### Source records
==============================

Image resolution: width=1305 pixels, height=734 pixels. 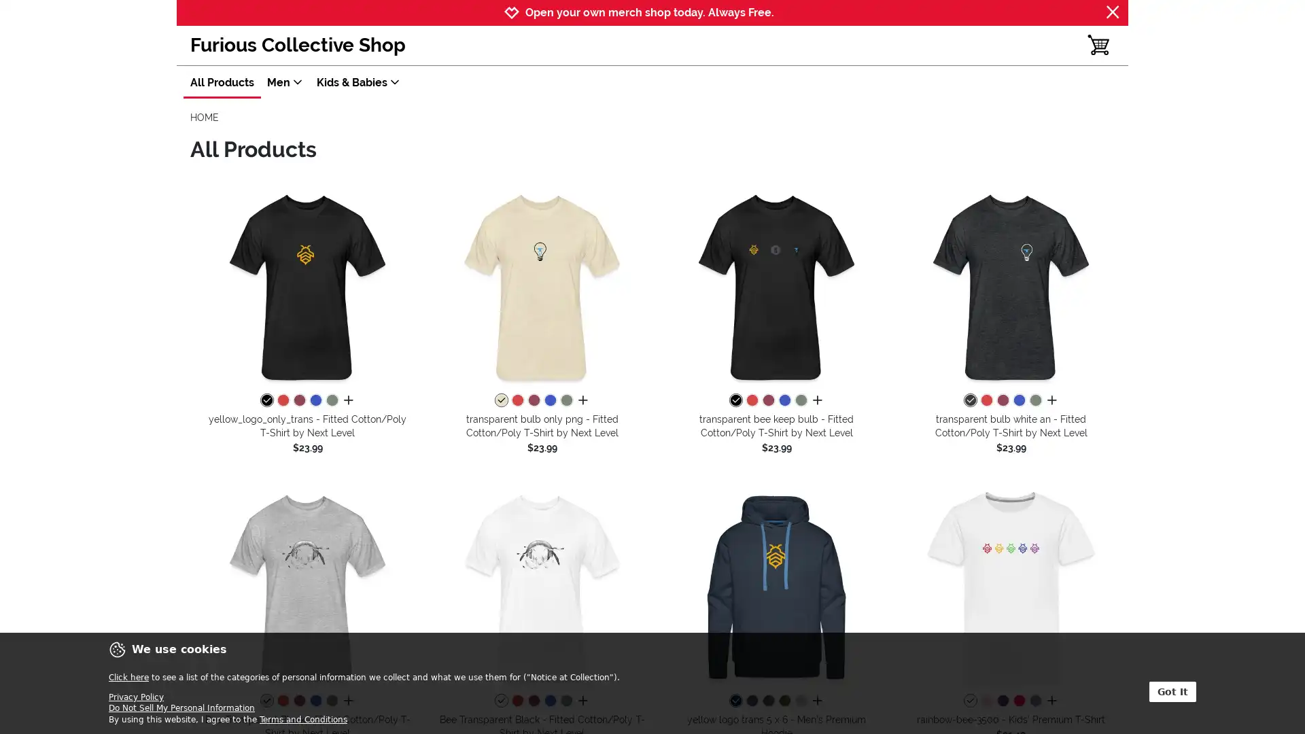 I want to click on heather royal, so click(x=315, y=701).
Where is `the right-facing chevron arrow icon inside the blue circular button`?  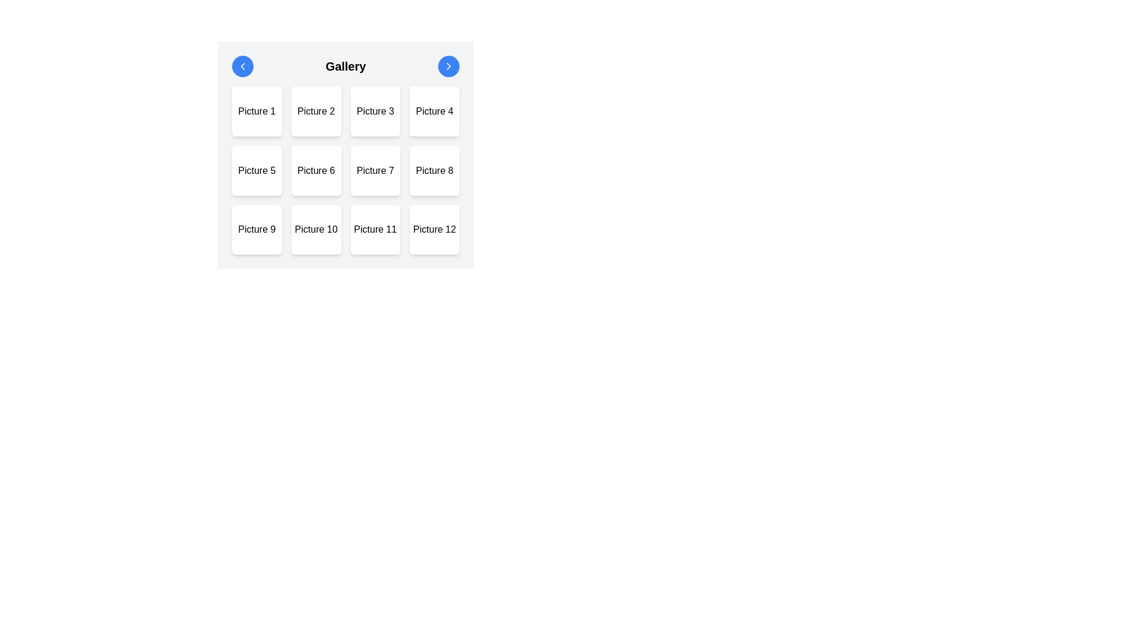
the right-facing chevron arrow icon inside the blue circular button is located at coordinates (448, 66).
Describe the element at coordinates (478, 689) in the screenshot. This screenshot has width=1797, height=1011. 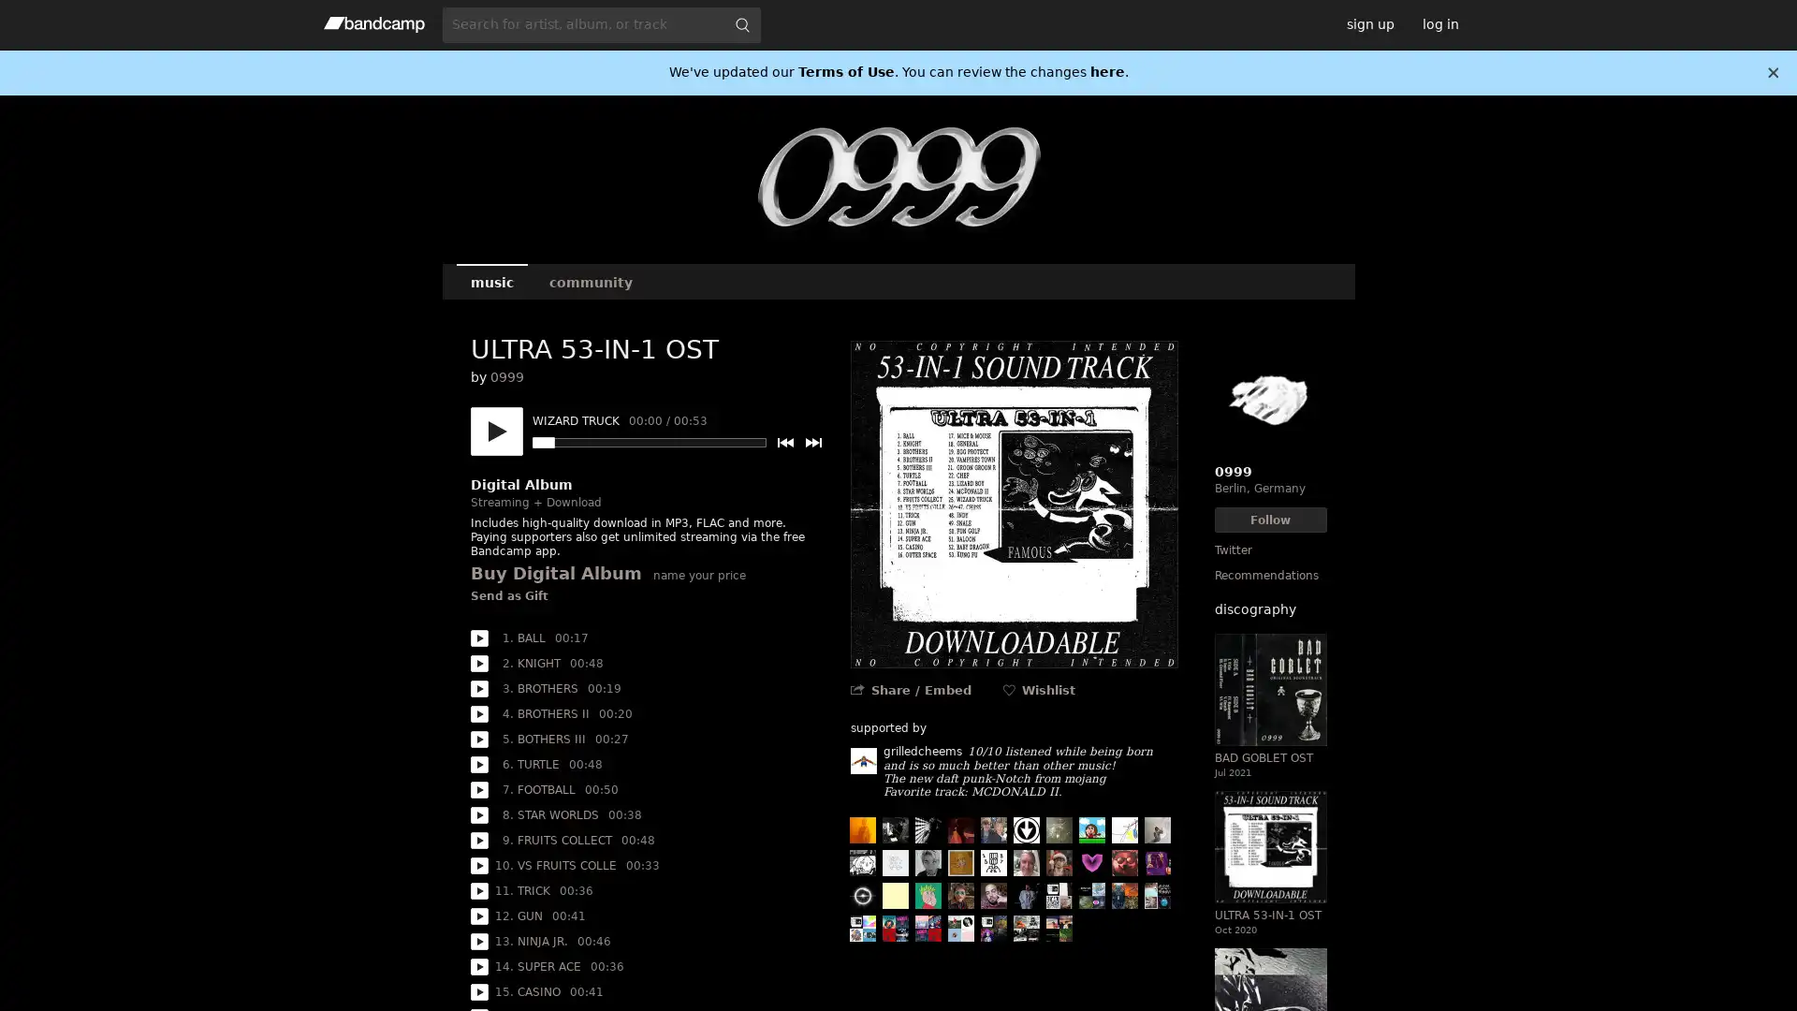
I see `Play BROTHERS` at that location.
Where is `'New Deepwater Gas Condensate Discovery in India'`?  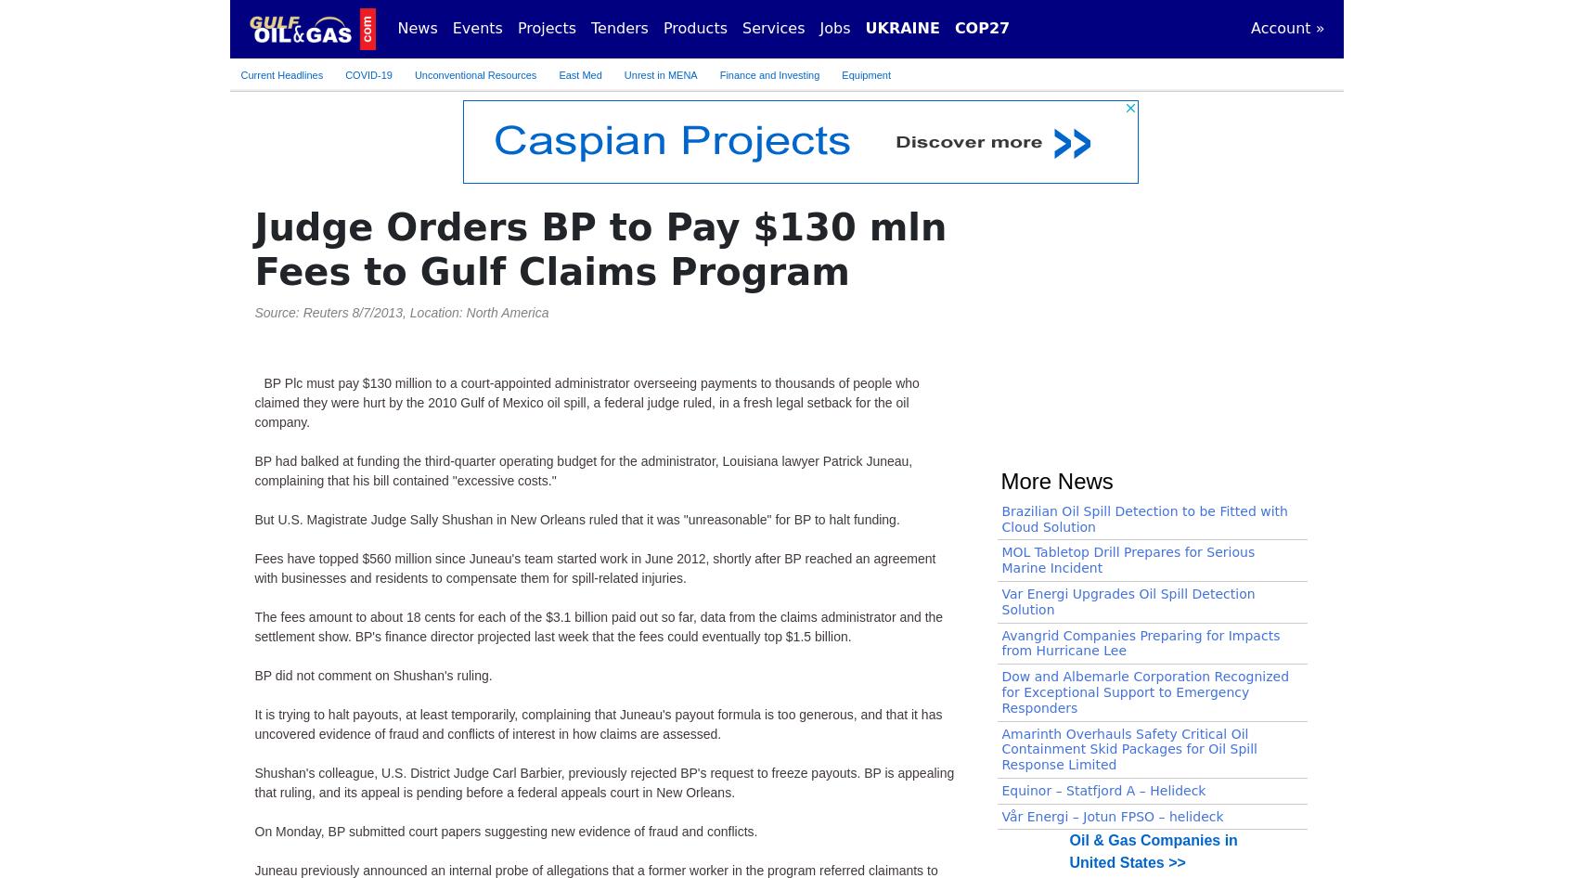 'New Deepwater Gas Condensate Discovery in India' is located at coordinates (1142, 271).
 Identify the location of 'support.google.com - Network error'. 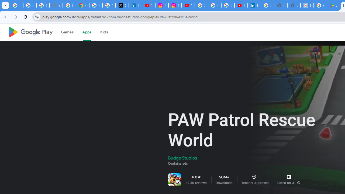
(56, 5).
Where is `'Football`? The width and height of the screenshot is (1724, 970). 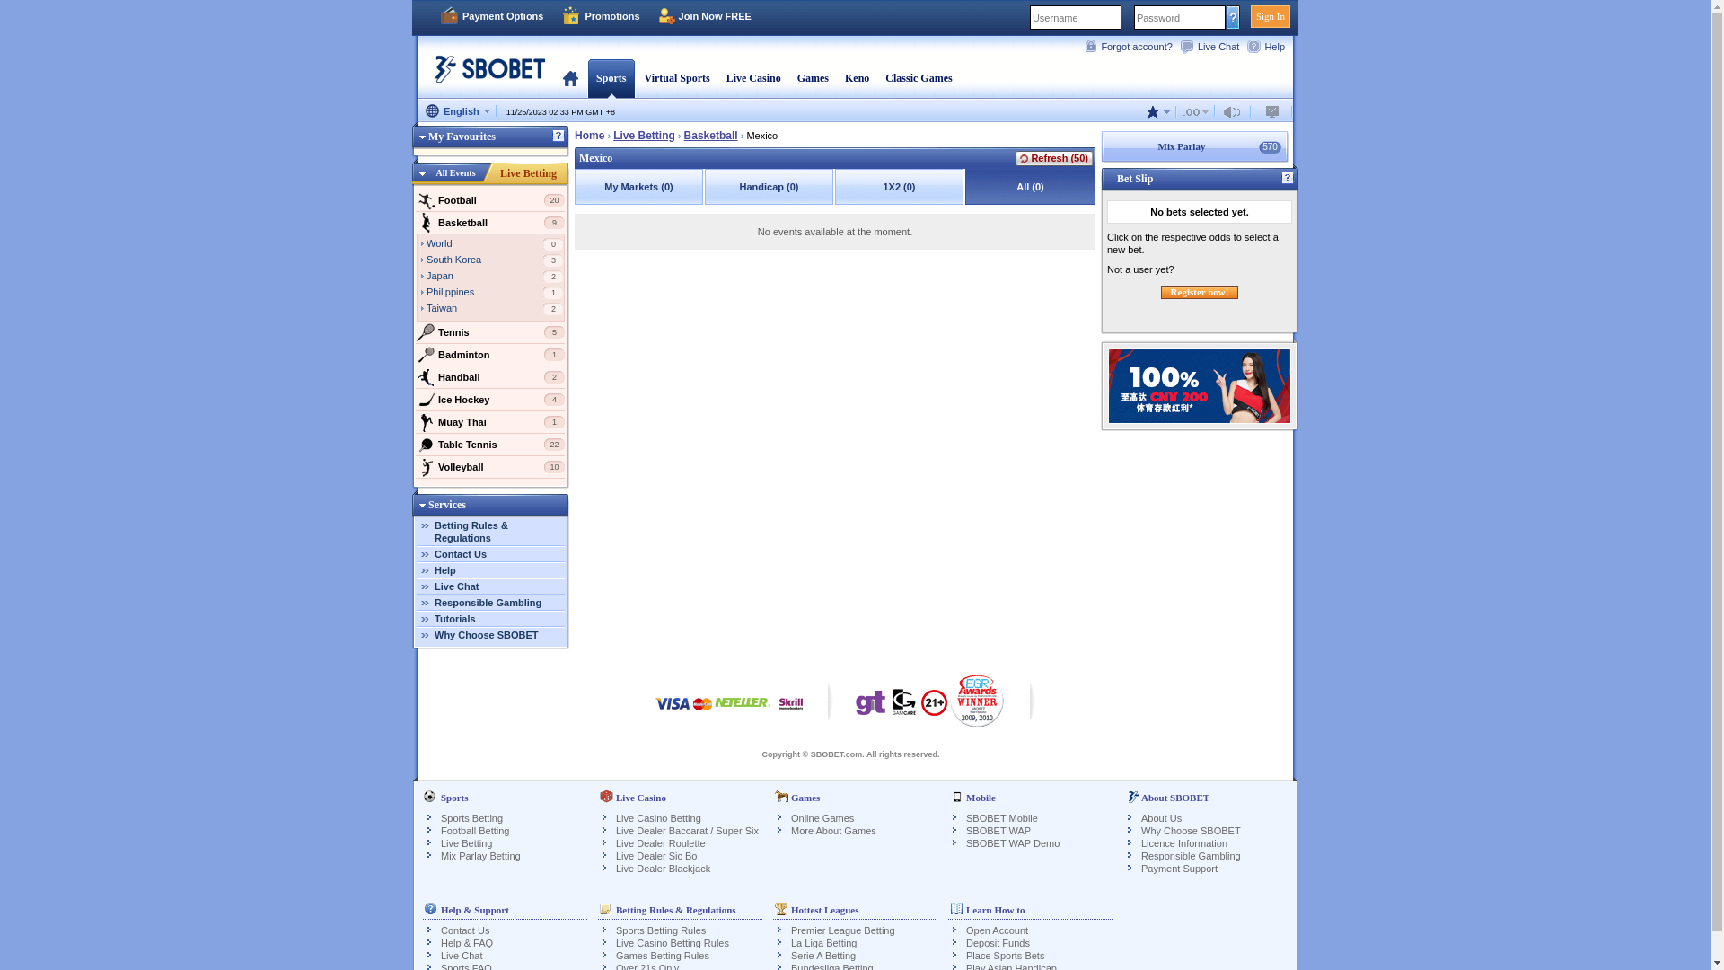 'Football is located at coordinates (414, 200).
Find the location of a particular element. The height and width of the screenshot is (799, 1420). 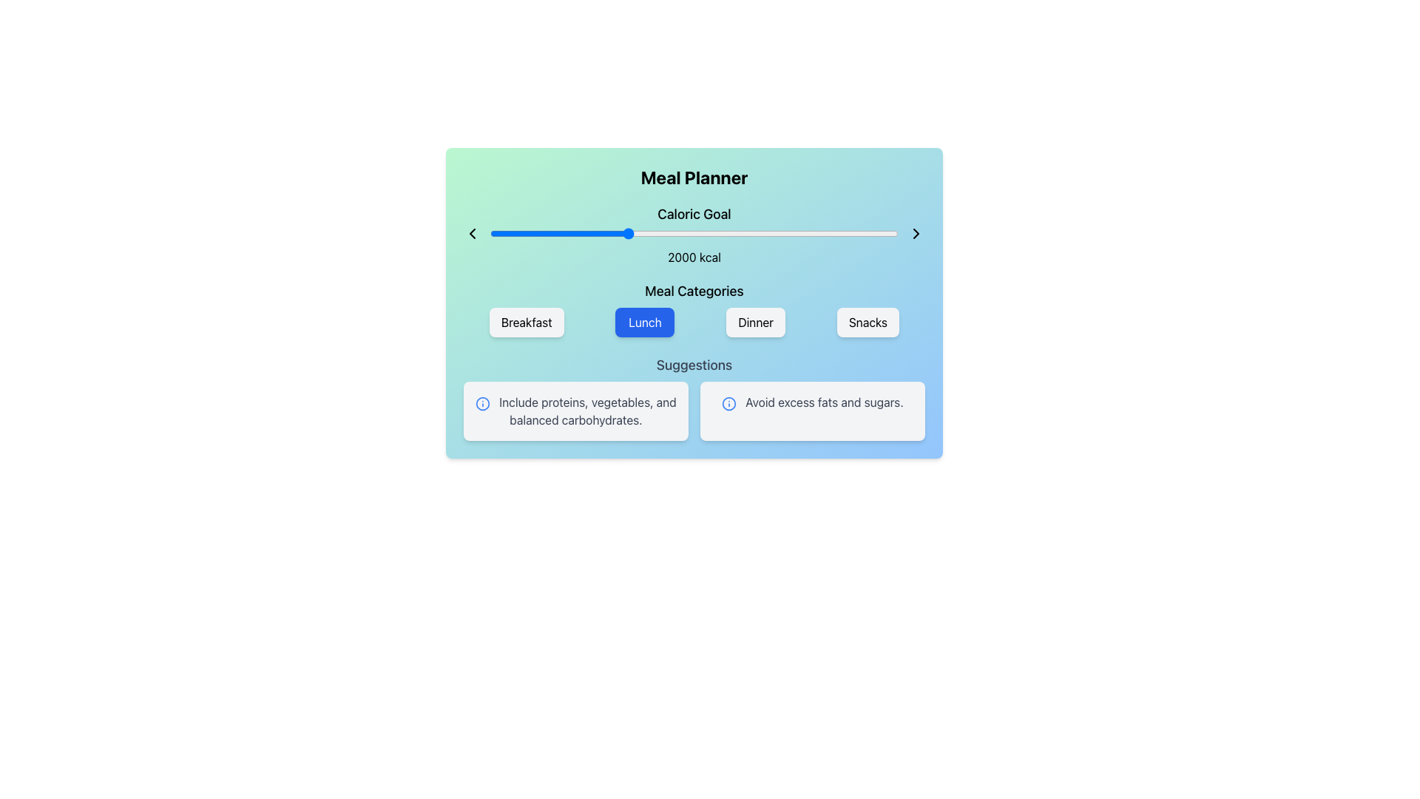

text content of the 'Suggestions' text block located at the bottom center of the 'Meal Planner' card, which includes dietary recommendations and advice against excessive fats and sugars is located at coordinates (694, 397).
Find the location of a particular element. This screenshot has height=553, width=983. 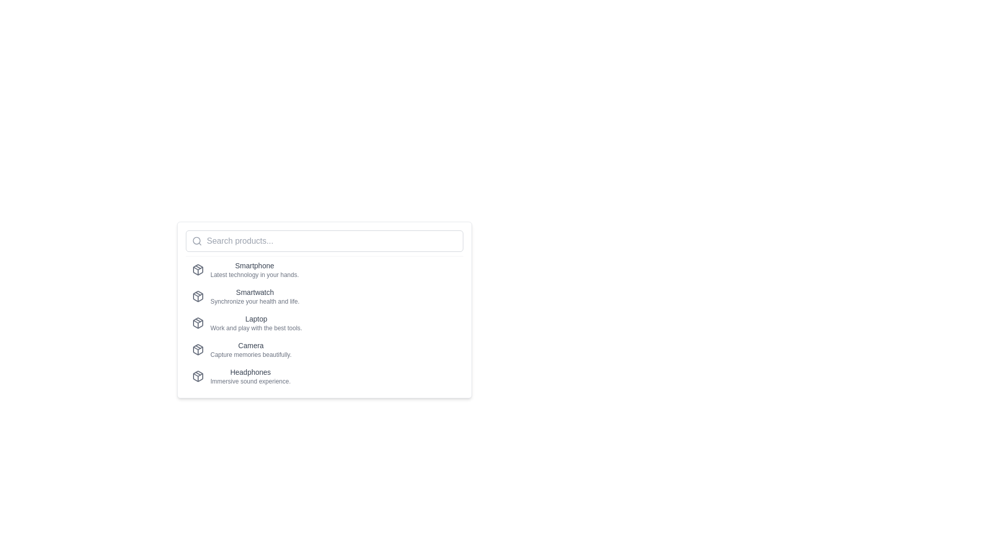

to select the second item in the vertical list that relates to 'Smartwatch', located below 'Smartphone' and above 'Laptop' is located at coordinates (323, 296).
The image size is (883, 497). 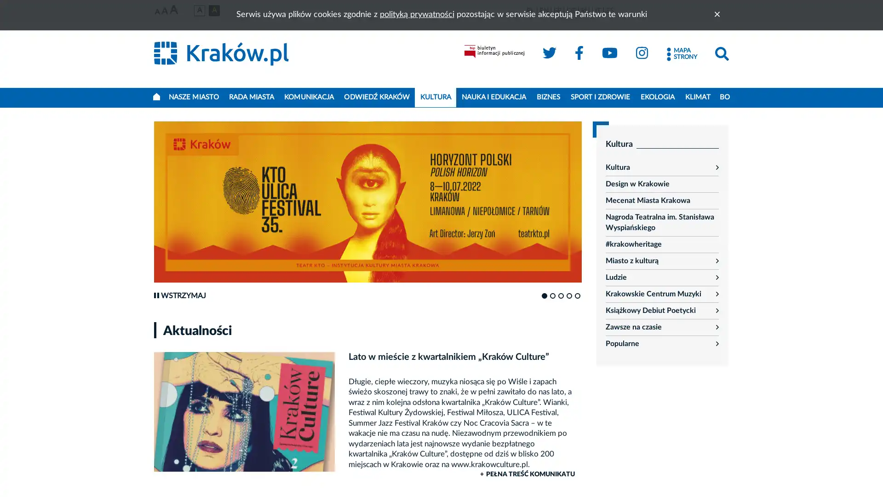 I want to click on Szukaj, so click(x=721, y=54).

==============================

Can you retype the lines between the one holding "Find the location of a particular element. The" and the one holding "text content of", inclusive, exactly as they appear? Leave the pictures out of your answer.

### Problem solution
Find the location of a particular element. The height and width of the screenshot is (799, 1420). 

text content of the 'Suggestions' text block located at the bottom center of the 'Meal Planner' card, which includes dietary recommendations and advice against excessive fats and sugars is located at coordinates (694, 397).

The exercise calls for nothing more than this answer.